# PROMPT
Could you please reproduce all the records below exactly, leaving out the images?

DATASET RECORDS section start

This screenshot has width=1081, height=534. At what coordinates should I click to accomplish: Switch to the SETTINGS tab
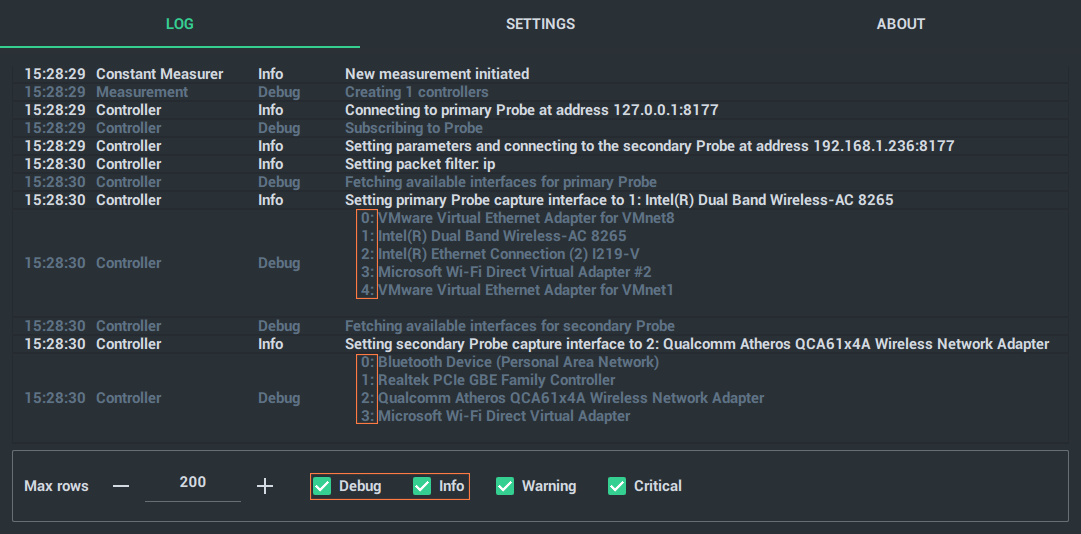540,24
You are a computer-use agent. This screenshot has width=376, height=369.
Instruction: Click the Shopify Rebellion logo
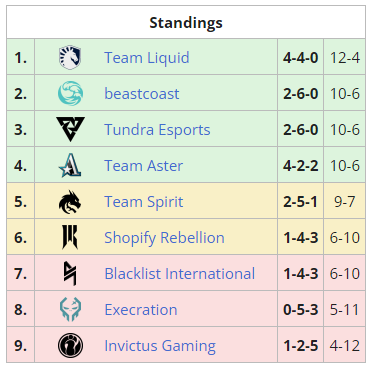(70, 237)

DATASET RECORDS section end

# RESPONSE TO THIS EXERCISE
This screenshot has width=1081, height=534. At what coordinates should I click to accomplish: Switch to the SETTINGS tab
540,24
You are a computer-use agent. This screenshot has width=376, height=369.
Instruction: Click the Shopify Rebellion logo
(70, 237)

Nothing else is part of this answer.